No era un tipo fácil de evadir.

—Vale, sí.

—Entonces lo haré.

—La abuela te pide que, por favor, comas antes de ir.

De nuevo escuché su risa, esta vez aún más profunda.

—Ahora sí que tengo ganas de conocerla. ¿Puedo pasarte a ver alguna noche?

—Ah, claro. Mañana por la noche acabo el turno, y luego tengo dos días libres, así que el jueves estaría bien —alcé el brazo para ver la hora. El reloj funcionaba pero estaba cubierto de sangre seca—. ¡Qué asco! —dije, chupándome el dedo para limpiar la esfera. Apreté el botón que iluminaba las manecillas y me sorprendí al ver la hora.

—¡Dios mío! Me tengo que ir a casa. Espero que la abuela se haya quedado dormida.

—Debe de estar preocupada. Es muy tarde para que estés fuera de casa tú sola —comentó Bill. Había un tono de reproche en sus palabras. ¿Estaría pensando en Maudette? Durante un breve espacio de tiempo me sentí intranquila; me preguntaba si Bill la había conocido, si ella lo habría invitado a su casa. Pero deseché la idea porque estaba empeñada en no detenerme en la escabrosa naturaleza de los hechos que concernían a la vida y muerte de Maudette. No quería que algo tan horrible arrojase ninguna sombra sobre mi trocito de felicidad.

—Es parte de mi trabajo —dije, secamente—. No se puede remediar. De todos modos, no siempre cubro el turno de noche; aunque cuando puedo, lo hago.
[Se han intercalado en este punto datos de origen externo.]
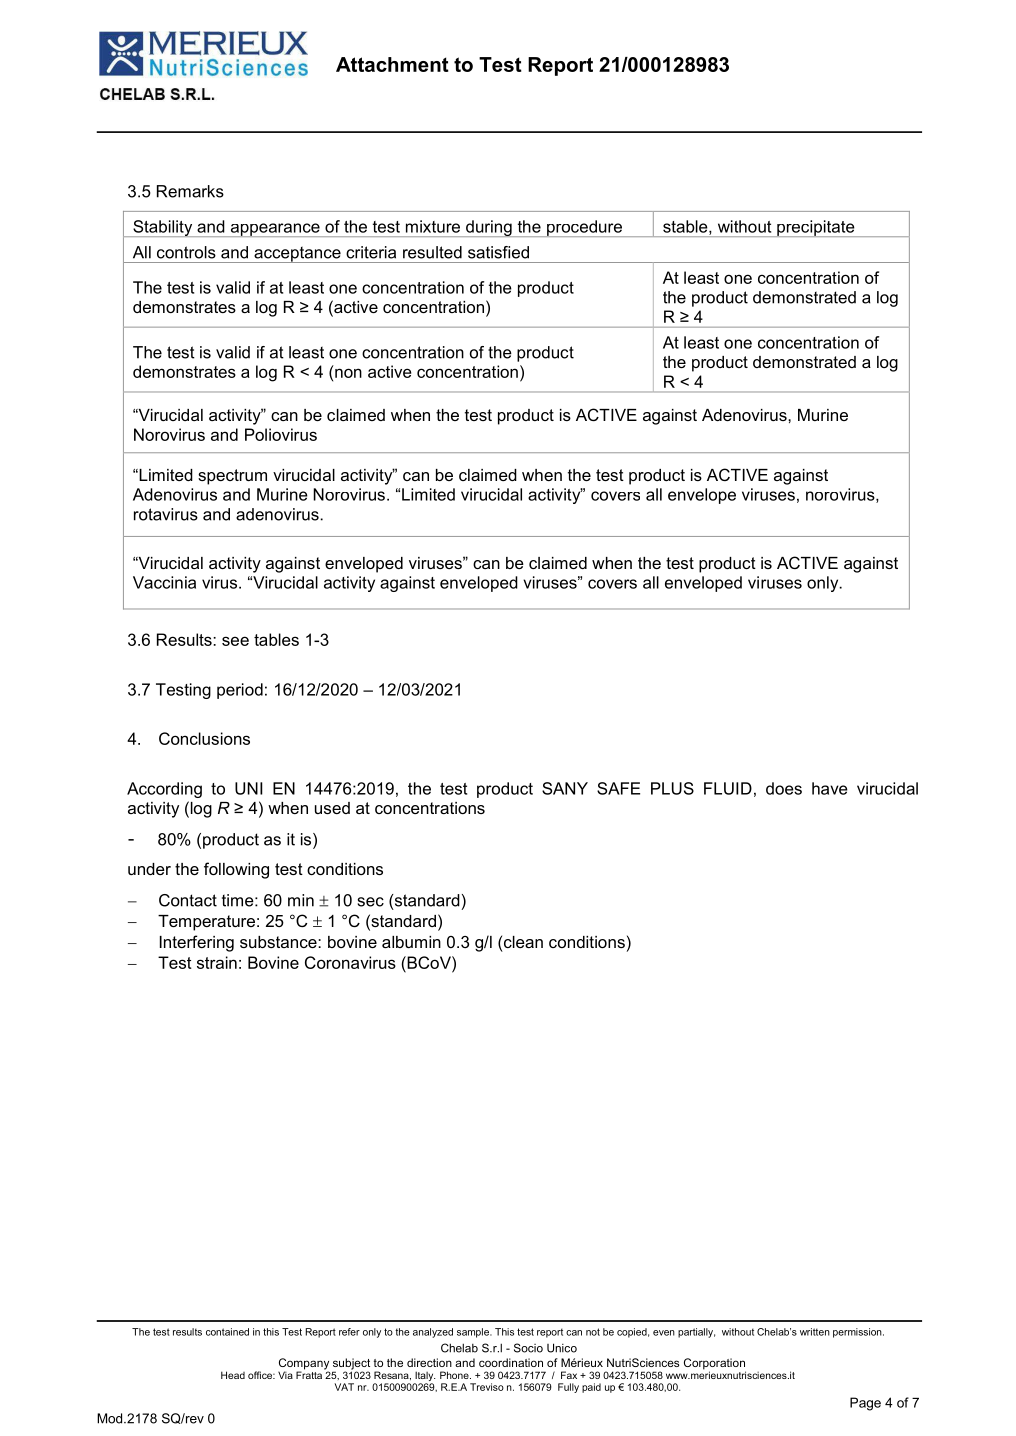  What do you see at coordinates (233, 1375) in the screenshot?
I see `Head` at bounding box center [233, 1375].
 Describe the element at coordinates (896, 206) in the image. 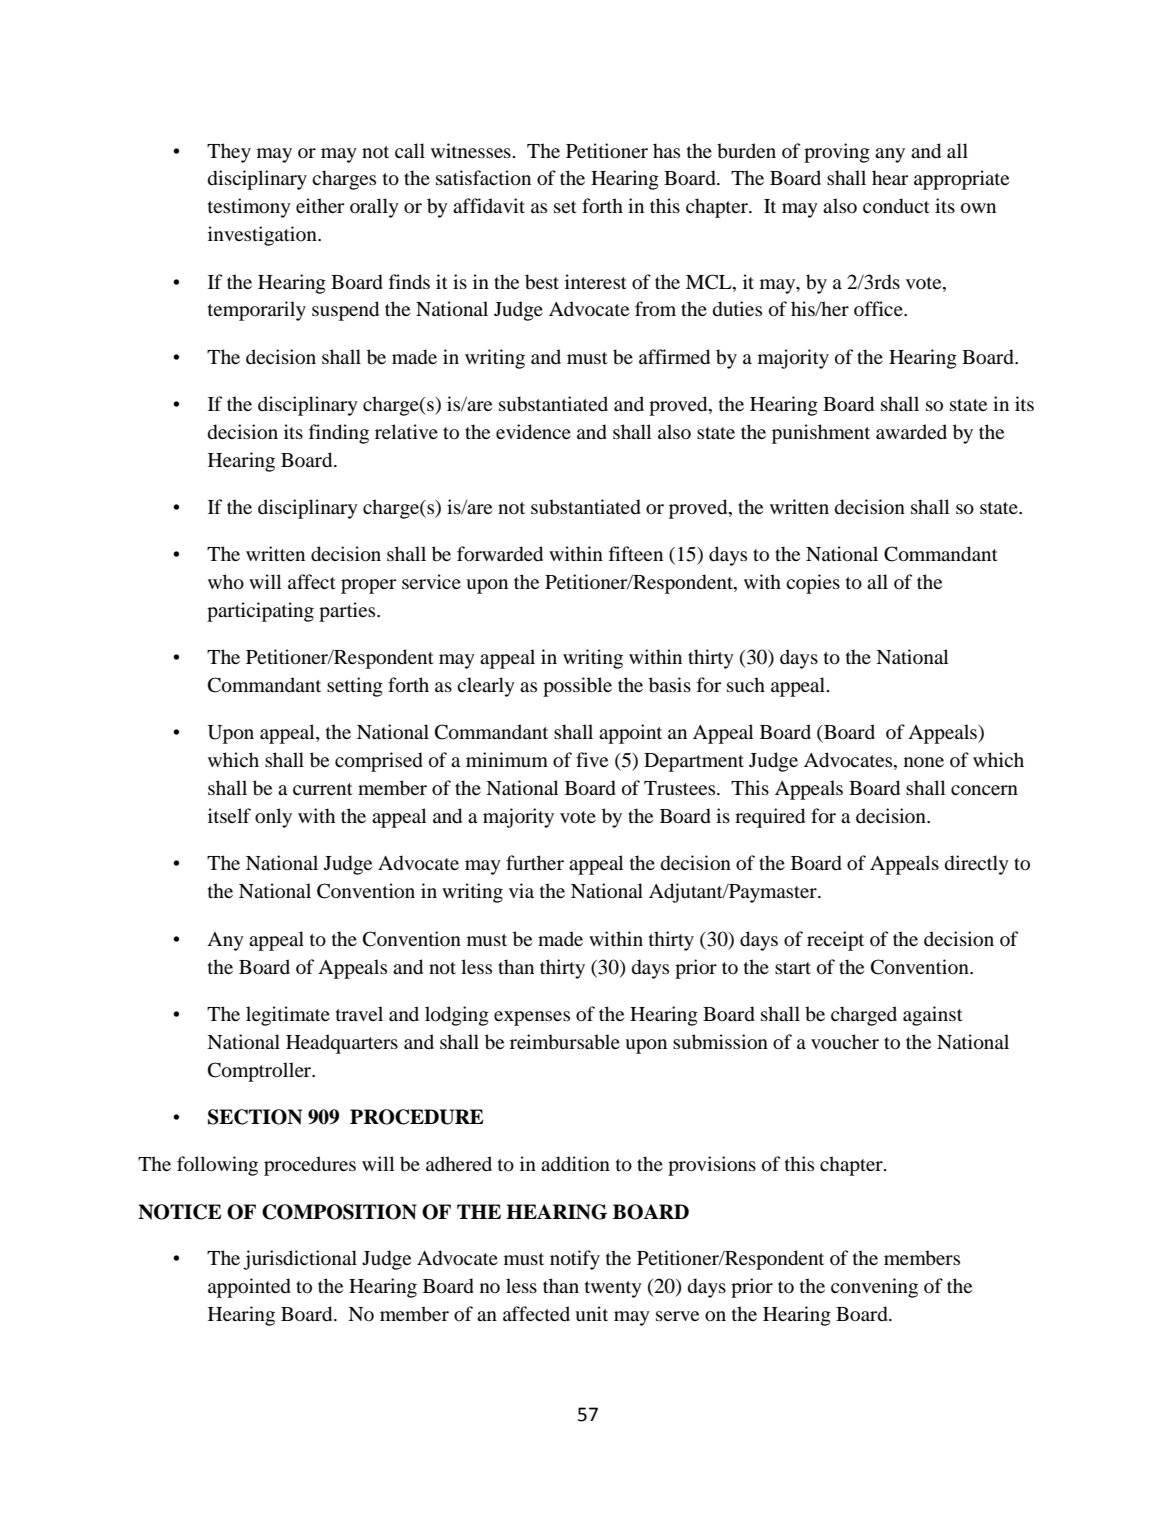

I see `conduct` at that location.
—¿Por qué? —el vampiro me ayudó a ponerme en pie y después se levantó con gran agilidad.

—Las propinas son mejores, hay más trabajo. No tengo tiempo de pensar.

—Pero la noche es más peligrosa —dijo con desaprobación. El debía de saberlo bien.
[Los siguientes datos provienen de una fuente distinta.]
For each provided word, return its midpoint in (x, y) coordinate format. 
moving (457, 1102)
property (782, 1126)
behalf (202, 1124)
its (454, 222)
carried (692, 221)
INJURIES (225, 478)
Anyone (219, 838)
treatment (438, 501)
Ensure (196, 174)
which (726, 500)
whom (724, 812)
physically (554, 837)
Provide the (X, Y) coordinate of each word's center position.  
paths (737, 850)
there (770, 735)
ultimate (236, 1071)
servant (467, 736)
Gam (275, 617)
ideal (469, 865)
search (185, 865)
—Bueno, ahora pareces mi abuela —le reprendí con suavidad. Casi habíamos alcanzado el aparcamiento.

—Soy mayor que tu abuela —me recordó. Eso puso punto final a la conversación.

Una vez que salí del bosque, me quedé mirando. El aparcamiento estaba tranquilo y en orden, como si allí no hubiese ocurrido nada; como si no me hubiesen dado una paliza de muerte hacía escasamente una hora; como si los Ratas no hubiesen encontrado su sangriento final sobre aquel trozo de grava.
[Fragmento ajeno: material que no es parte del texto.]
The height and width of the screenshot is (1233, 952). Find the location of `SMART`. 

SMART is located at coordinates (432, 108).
Las luces del bar y de la caravana de Sam estaban apagadas.

La grava del suelo estaba húmeda, pero no había rastro de sangre.

Mi bolso estaba sobre el capó del coche.

—¿Y el perro? —pregunté.

Me giré para mirar a mi salvador, pero ya no estaba.

2

A la mañana siguiente me levanté muy tarde, lo que no es de extrañar. Había encontrado a mi abuela dormida cuando llegué a casa y, para mi alivio, había sido capaz de meterme en la cama sin despertarla.

Estaba tomando un café en la cocina mientras mi abuela limpiaba la despensa, cuando sonó el teléfono. La abuela se sentó en el taburete de la encimera, su lugar habitual para contestar llamadas, antes de descolgar.

—¿Quién es? —dijo. Por alguna razón, siempre parecía molesta; como si recibir una llamada fuera lo último que deseara. Yo sabía perfectamente que ése no era el caso.